**Instruction a**
How would you translate this sentence from the post on x86 jump flags into Spanish: "The code generation for these jumps is much easier with 72-jump, which automates the offset computation."

**Page text**
|
From: Jeremy F. <je...@go...> - 2002-12-11 06:00:53
|
I realized we can take advantage of P only being generated on the lower
8 bits. For jle, we can generate something like:
movl EFLAGS(%ebp), %eax
andl $0x08C0, %eax
rorl $7, %eax
js 1f
jp 2f
1: movl $target, %eax
/* jump to target */
2: /* carry on */
and for jnle:
movl EFLAGS(%ebp), %eax
andl $0x08C0, %eax
rorl $7, %eax
js 1f
jnp 1f
/* jump to target */
1: /* carry on */
The insight here is that P only tests the lower 8 bits, so we can
independently test Z and O=S. Initially, eflags looks like:
----O--+SZ------
after the rorl it looks like:
Z------+-------+-------+---O---S
We can then use P to test O=S/O!=S and S to test the state of Z.
I'm pretty sure that these two jumps are cheaper than more arithmetic
ops, because they can take advantage of prediction rather than using up
ALU resources. Unfortunately the ROR is even more expensive than the
shift on the P4; with any luck prediction of the dependent jumps will
absorb the latency. I don't know if this is really much of an
improvement; I mainly did it for hack value.
The code generation for these jumps is much easier with 72-jump, which
automates the offset computation.
Moz 1.2.1 works fine with the improved (fixed) 69-simple-jlo and
75-simple-jle.
J
|

**Material**

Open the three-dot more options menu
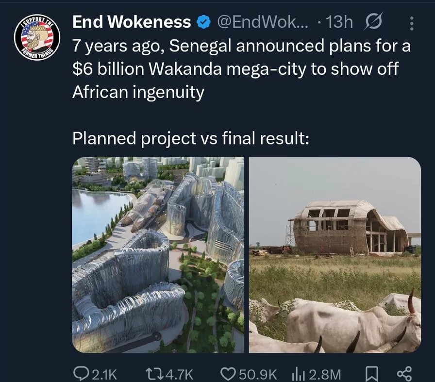435x382 pixels. [x=412, y=23]
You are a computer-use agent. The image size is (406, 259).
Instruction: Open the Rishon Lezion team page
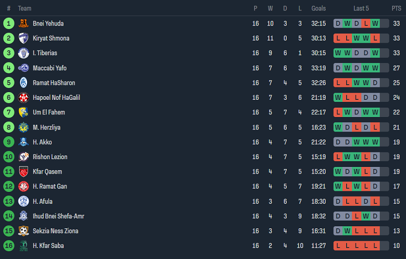50,157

**Instruction b**
Could you transcribe the stretch of the records from the line containing "You are a computer-use" through the end of the records, omitting the pictures?

**Response a**
La generación de código para estos saltos es mucho más fácil con 72-jump, que automatiza el cálculo del desplazamiento.

**Response b**
You are a computer-use agent. The image size is (406, 259).
Instruction: Open the Rishon Lezion team page
50,157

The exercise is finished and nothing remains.